图5 乙醇熏蒸处理对双孢蘑菇超氧阴离子产生速率的影响Fig.5 Effects of ethanol fumigation on the superoxide radical production rate of Agaricus bisporus

2.6 乙醇熏蒸对双孢蘑菇总酚含量的影响

酚类物质是酶促褐变的底物，双孢蘑菇子实体中酚类物质含量高，较高的酚含量赋予双孢蘑菇较强的褐变潜力[46]。如图6所示，在整个贮藏过程中总酚含量呈先增加后下降趋势。0～2 d总酚含量增加，并且第2天达到峰值，可能是因为双孢蘑菇贮藏前切根处理的外界胁迫，加快了苯基丙酸类合成途径，促进酚类物质的合成、积累[47]。2 d后，2组总酚含量都持续下降，一方面可能因为与酶类反应结合，另一方面可能是作为氢供体参与自由基清除而消耗[48]。在2～12 d，乙醇熏蒸处理组总酚含量明显低于对照组(p<0.05)。可见，400 μL/L乙醇熏蒸处理能降低双孢蘑菇总酚含量，这与CHOI等[49]在鲜切生菜上的研究结果一致。
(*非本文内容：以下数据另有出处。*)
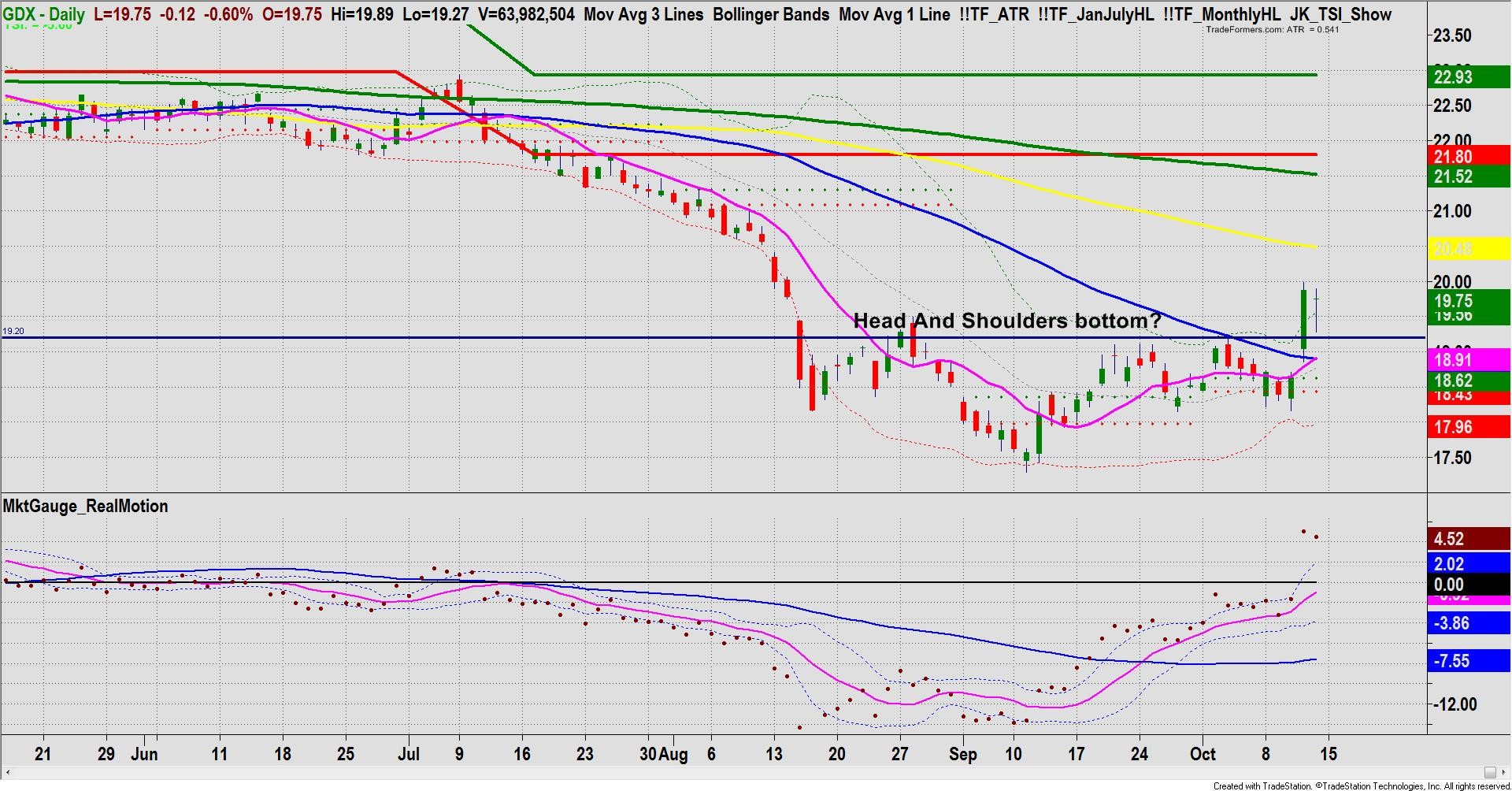Screen dimensions: 1512x791
Task: Click the green 22.93 price tag
Action: [x=1468, y=77]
图6 乙醇熏蒸对双孢蘑菇总酚含量的影响Fig.6 Effects of ethanol fumigation on total phenol content of Agaricus bisporus

2.7 乙醇熏蒸对双孢蘑菇相对电导率的影响

相对电导率即为溶液中溶质的渗出率，从而间接表示细胞膜结构的完整性，相对电导率越大，表示细胞膜破坏越严重[50]。如图7所示，随着贮藏时间的延长，相对电导率呈上升趋势。贮藏2 d后，乙醇熏蒸处理组相对电导率显著低于对照组(p<0.05)，到第12天，处理组相对电导率为22.72%，而对照组相对电导率已达到26.51%。整体来看，乙醇熏蒸处理能有效抑制双孢蘑菇相对电导率的增加，这可能与乙醇能调整细胞膜结构并维持其完整性有关[51]。另外贾慧慧等[52]研究发现，300 μL/L乙醇熏蒸处理能保持桃果实中较低的相对电导率和MDA含量，从而减轻逆境对膜系统的伤害。
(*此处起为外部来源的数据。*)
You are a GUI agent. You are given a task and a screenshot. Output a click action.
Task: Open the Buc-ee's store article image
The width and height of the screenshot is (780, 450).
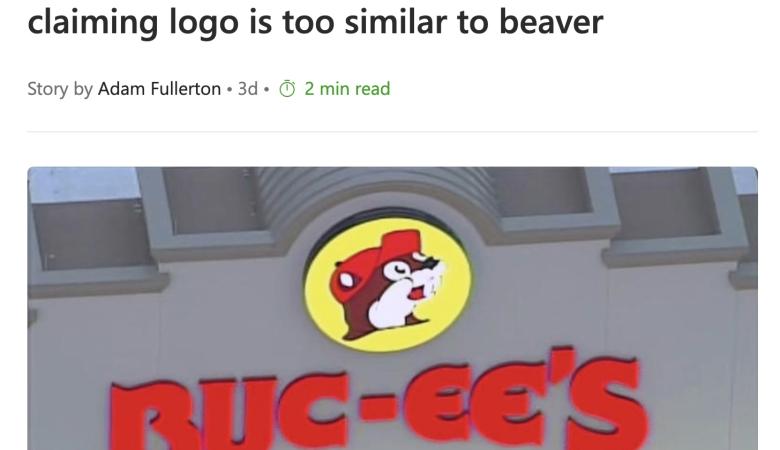coord(392,308)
图7 乙醇熏蒸处理对双孢蘑菇相对电导率的影响Fig.7 Effects of ethanol fumigation on relative conductivity of Agaricus bisporus

2.8 乙醇熏蒸对双孢蘑菇还原糖含量的影响

还原糖中的羰基或羰基化合物与氨基化合物反应，生成具有特殊香味的棕色甚至是黑色的大分子物质类黑精或拟黑素，即为羰氨反应[10]。羰氨褐变是非酶促褐变的重要途径，还原糖作为羰氨反应的直接反应物，其含量的变化对非酶促褐变有较大影响[46]。如图8所示，贮藏期间双孢蘑菇还原糖含量呈先上升后下降趋势。0～4 d还原糖含量呈上升趋势，可能是因为前4 d呼吸强度较高，消耗分解了淀粉等很多大分子化合物，使还原糖含量上升，在2～4 d两组差异显著(p<0.05)。4 d后2组还原糖呈下降趋势，到第12天时，处理组还原糖显著低于对照(p<0.05)。可见，400 μL/L乙醇熏蒸处理能降低双孢蘑菇还原糖含量。
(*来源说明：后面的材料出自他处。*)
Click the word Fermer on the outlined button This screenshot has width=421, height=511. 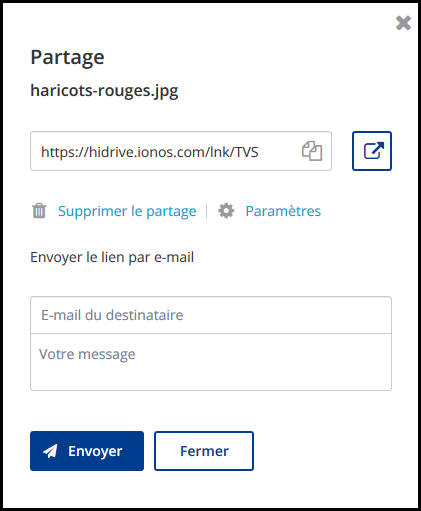point(204,451)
图8 乙醇熏蒸处理对双孢蘑菇还原糖含量的影响Fig.8 Effects of ethanol fumigation on reducing sugar content of Agaricus bisporus

2.9 乙醇熏蒸对双孢蘑菇游离氨基酸含量的影响

双孢蘑菇中蛋白质降解生成的氨基酸，一部分参与蛋白质的再次合成和自身分解消耗，另一部分以游离氨基酸的形式存在于蘑菇体内，氧气的供给使细胞膜透性增大，并将这些游离氨基酸氧化成醌等有色物质，使子实体色泽变暗，组织松软[53]。如图9所示，在整个贮藏期间双孢蘑菇游离氨基酸含量呈先上升后下降的趋势。0～4 d游离氨基酸含量持续上升，可能是因为前4 d呼吸代谢旺盛使得蛋白质水解快，导致游离氨基酸积累，处理组游离氨基酸含量明显低于对照(p<0.05)。4 d后，2组游离氨基酸含量降低，对照组波动较大，可能是因为游离氨基酸与糖类发生羰氨反应导致含量不稳定。整体来看，在贮藏期间对照组游离氨基酸含量波动较大，而处理组变化相对平缓且含量处于较低水平，可知乙醇熏蒸处理能有效抑制蛋白质水解，保持较低游离氨基酸含量。

图9 乙醇熏蒸对双孢蘑菇游离氨基酸含量的影响Fig.9 Effects of ethanol fumigation on free amino acid content of Agaricus bisporus

2.10 乙醇熏蒸对双孢蘑菇白度的影响

白度值是双孢蘑菇重要的评价指标。一般地，当L*>80时，双孢蘑菇具有较好的品质，零售商与消费者均可接受；当L*在69～79时，虽然仍具有较好的风味，但外观上已不被消费者接受[54]。如图10所示，随着贮藏时间的延长，双孢蘑菇白度值呈下降趋势。2 d后，对照组白度值明显低于处理组(p<0.05)，6 d后，2组之间存在极显著差异(p<0.01)。可见，400 μL/L乙醇熏蒸处理能有效延缓贮藏期间双孢蘑菇白度值的下降。

图10 乙醇熏蒸对双孢蘑菇白度的影响Fig.10 Effects of ethanol fumigation on the whiteness of Agaricus bisporus

3 结论

研究表明，400 μL/L乙醇熏蒸处理能有效抑制双孢蘑菇PPO、POD、PAL活性并降低总酚的含量。同时，400 μL/L乙醇熏蒸处理能有效抑制双孢蘑菇呼吸强度、超氧阴离子产生速率，维持细胞膜结构的完整性。可见，乙醇熏蒸处理从抑制酶活、底物合成，维持细胞膜完整性三方面抑制双孢蘑菇的酶促褐变。此外，400 μL/L乙醇熏蒸处理能有效降低双孢蘑菇还原糖和游离氨基酸含量，从而抑制羰氨反应引起的非酶促褐变。综上所述，400 μL/L的乙醇熏蒸处理能抑制双孢蘑菇酶促褐变、羰氨反应的发生，进而延缓贮藏期间双孢蘑菇白度值的下降，达到理想的护色效果。